Der Rest von mir hasste Überraschungen. Ich mochte sie früher, als es um Geburtstagspartys, Geschenke und Kuchen ging. Das kam nicht mehr häufig vor.
»Bitte entschuldige den Schal«, bat er. »Er wirkt ein bisschen zu dramatisch, ich weiß. Aber ich muss wohl heute Nachmittag meine Armbanduhr verloren haben, nicht wahr?«
»Schön, dass du mich gefunden hast«, sagte ich gleichgültig, obwohl meine Stimme etwas zitterig klang. »Ich habe dich gesucht. Ich will das hinter mich bringen.«
»Tatsächlich?« Das schien ihn zu überraschen. »Ich dachte, du würdest es mir schwer machen. Ich war sicher, dass dein Meistervampirliebhaber dich nicht mehr aus den Augen lässt.«
»Das hat er auch nicht. Ich bin buchstäblich von zu Hause fortgelaufen, um dich zu suchen.«
Ich konnte seinen Gesichtsausdruck wegen des Schals zwar nicht erkennen, aber ich hatte den Eindruck, dass er lächelte.

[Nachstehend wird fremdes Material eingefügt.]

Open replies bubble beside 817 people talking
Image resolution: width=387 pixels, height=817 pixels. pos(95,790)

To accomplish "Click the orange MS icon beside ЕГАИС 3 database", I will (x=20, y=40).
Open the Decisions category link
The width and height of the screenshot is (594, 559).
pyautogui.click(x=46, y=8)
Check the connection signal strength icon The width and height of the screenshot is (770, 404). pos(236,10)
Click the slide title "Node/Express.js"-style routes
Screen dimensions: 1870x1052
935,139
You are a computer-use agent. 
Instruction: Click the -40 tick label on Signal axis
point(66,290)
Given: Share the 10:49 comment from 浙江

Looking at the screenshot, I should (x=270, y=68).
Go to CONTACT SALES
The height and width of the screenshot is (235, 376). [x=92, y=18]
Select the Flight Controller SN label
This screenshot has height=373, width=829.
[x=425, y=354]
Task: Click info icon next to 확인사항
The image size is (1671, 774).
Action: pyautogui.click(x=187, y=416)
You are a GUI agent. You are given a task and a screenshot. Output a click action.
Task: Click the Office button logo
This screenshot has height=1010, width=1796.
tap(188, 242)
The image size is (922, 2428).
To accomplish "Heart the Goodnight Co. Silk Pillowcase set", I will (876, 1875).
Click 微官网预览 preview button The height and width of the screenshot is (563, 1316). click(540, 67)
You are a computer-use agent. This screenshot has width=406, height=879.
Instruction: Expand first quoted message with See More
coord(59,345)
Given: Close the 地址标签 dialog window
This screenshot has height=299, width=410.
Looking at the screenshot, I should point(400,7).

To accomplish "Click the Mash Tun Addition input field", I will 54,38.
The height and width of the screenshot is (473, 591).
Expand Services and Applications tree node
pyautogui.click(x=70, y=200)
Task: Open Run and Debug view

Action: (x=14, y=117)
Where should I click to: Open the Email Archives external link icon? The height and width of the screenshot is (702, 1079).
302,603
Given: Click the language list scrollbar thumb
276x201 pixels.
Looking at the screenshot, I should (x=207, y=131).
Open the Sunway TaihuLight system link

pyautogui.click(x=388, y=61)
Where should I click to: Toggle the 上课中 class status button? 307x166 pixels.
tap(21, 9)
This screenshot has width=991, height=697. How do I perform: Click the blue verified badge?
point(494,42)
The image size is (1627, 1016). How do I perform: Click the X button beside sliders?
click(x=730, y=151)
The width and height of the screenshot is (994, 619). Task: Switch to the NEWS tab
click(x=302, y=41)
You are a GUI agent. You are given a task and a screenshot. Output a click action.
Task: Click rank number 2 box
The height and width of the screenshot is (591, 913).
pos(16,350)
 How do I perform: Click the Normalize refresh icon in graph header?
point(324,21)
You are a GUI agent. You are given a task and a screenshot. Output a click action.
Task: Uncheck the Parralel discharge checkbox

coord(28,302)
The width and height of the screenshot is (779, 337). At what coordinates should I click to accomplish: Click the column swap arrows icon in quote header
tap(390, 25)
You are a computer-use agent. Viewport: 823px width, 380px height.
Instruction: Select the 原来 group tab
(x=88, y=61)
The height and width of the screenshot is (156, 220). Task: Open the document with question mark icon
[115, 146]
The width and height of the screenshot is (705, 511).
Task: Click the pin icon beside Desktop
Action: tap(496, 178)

»Faszinierend. Wenn ich nicht wüsste, dass du mit mir nicht mehr so glücklich bist, würde ich von einer ziemlich abgedrehten Amour fou sprechen.«
Ich verspannte mich. »Es ist, als hättest du übersinnliche Kräfte oder so etwas.«
»Wirst du mich immer noch zeugen? Obwohl du mich neuerdings hasst?«
»Das ist nicht neu.«
»Vielleicht kann ich es wiedergutmachen.«
»Da bin ich mir nicht so sicher.«
Um seine Augen bildeten sich kleine Fältchen, und diesmal wusste ich, dass er lachte. »Ich habe dir einen Nachtclub gekauft.«
»Stimmt. Nun, wenn das okay ist, schreibe ich dir später eine Karte, um mich zu bedanken. Momentan will ich wirklich nur meine Reißzähne in deinem Hals versenken, Gideon. Ich habe das Gefühl, dass du nichts dagegen hast.« Ich blickte zu dem Wagen. »Lass uns gehen.«
»Ich weiß deinen Enthusiasmus zu schätzen. Aber ich fürchte, ich darf kein Risiko eingehen. Bitte entschuldige, dass ich einige Vorkehrungen getroffen habe.«
»Vorkehrungen?«, wiederholte ich, doch dann spürte ich ein schmerzhaftes Brennen. Ich blickte hinunter auf meine Brust und zog einen kleinen Knoblauchpfeil heraus.
Die Sterne erloschen, als sich die Bewusstlosigkeit über mich stülpte.